ESPN first dropped the iconic “Are you ready for some football?” song (an adaptation from his “All My Rowdy Friends Are Coming Over Tonight”) from its presentation of the Colts-Buccaneers game Monday night in response to Williams’s remarks, and then internally weighed what further action would be taken.

ESPN said Thursday in a statement it was its decision to end a long association with Williams: “We have decided to part ways with Hank Williams Jr. We appreciate his contributions over the past years. The success of ‘Monday Night Football’ has always been about the games, and that will continue.”

Williams Jr. responded on his website: “After reading hundreds of e-mails, I have made my decision. By pulling my opening Oct. 3, you (ESPN) stepped on the toes of the First Amendment freedom of speech, so therefore me, my song and all my rowdy friends are out of here. It’s been a great run.”

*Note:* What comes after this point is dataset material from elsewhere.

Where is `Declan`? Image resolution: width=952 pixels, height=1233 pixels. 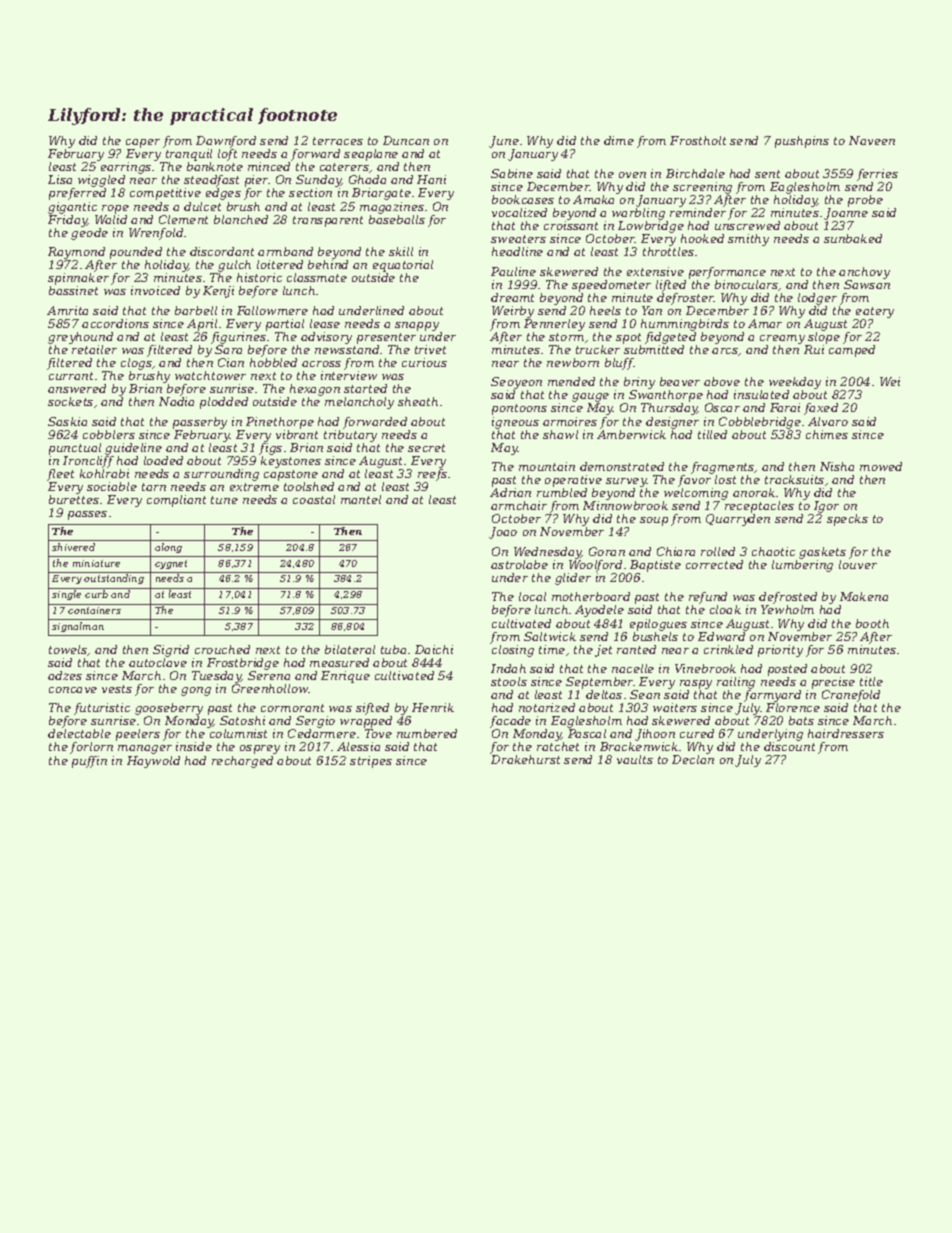 Declan is located at coordinates (693, 759).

Of course, ESPN is complexly within its rights to pull the song as a private company.

Williams, who was called on “Fox & Friends” to talk about the GOP candidates in 2012, said he thought House of Representatives Speaker John Boehner playing golf with President Obama “would be like Hitler playing golf with (Israeli Prime Minister Benjamin) Netanyahu … In the shape this country is in?”

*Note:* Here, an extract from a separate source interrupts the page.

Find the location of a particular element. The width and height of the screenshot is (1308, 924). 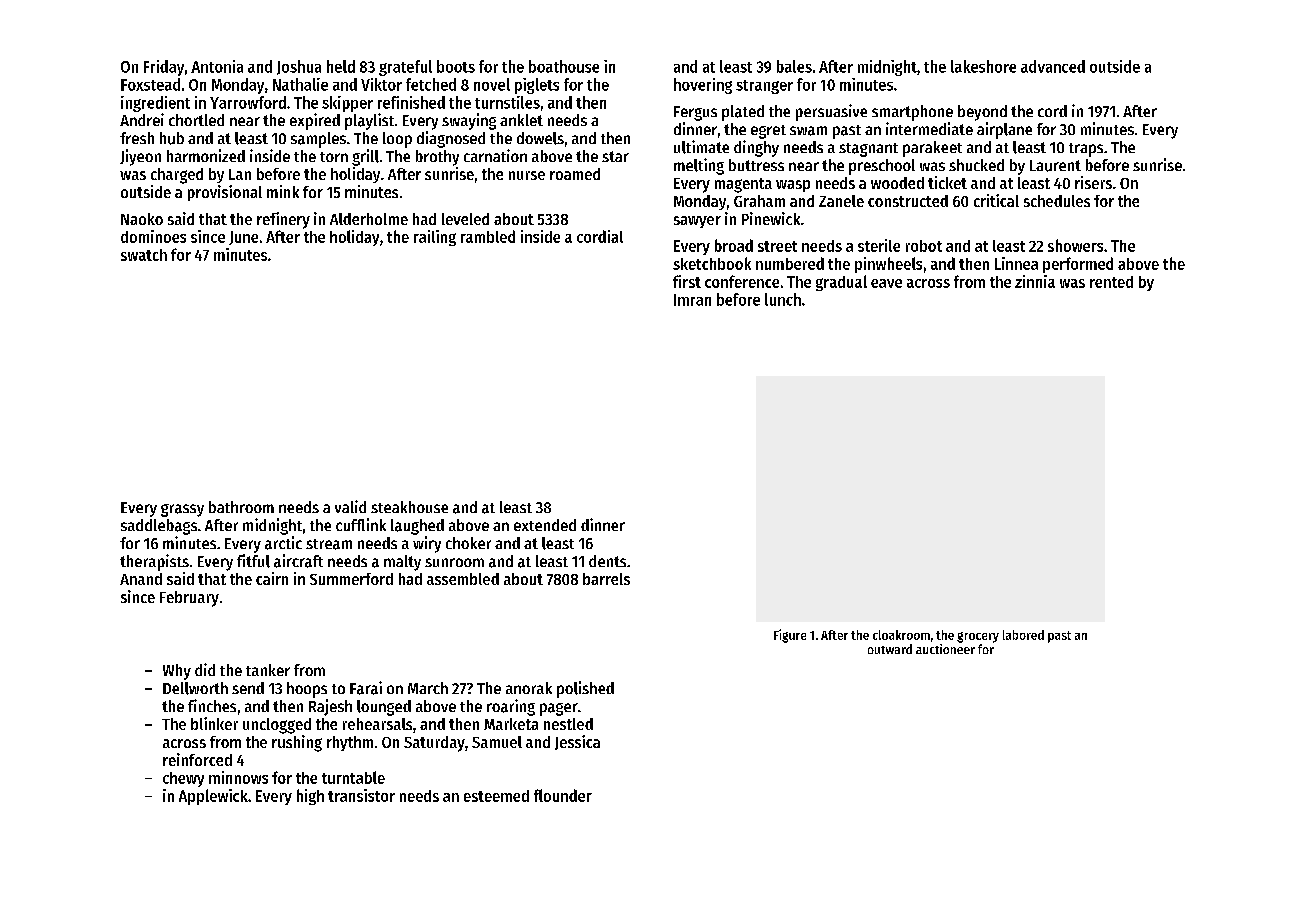

railing is located at coordinates (435, 238).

Boehner played golf with Obama in June at the height of the national budget debate in Washington, D.C.

Told by anchor Brian Kilmeade that he didn’t understand the analogy, Williams said: “I’m glad you don’t, brother, because a lot of people do. They’re the enemy.”

Asked who the enemy was, Williams said: “Obama. And Biden. Are you kidding? The Three Stooges.”

Later in the Fox interview with Williams, anchor Gretchen Carlson told Williams he used the name of one of history’s most hated men to describe the president.

“Well, that’s true. But I’m telling you like it is,” Williams said. “Working-class people are hurting — and it doesn’t seem like anybody cares. When both sides are high-fiving it on the ninth hole when everybody else is without a job – it makes a whole lot of us angry. Something has to change.”

RBR-TVBR observation: We got a lot of comments on the original story as to why ESPN decided to take a stance on this, either way, considering it was not even said on their network. But who knows what sort of comments (and from whom) they had been receiving on their end. Most likely most of them were in favor of pulling the song. Perhaps if Williams had issued a true apology, it could have been different.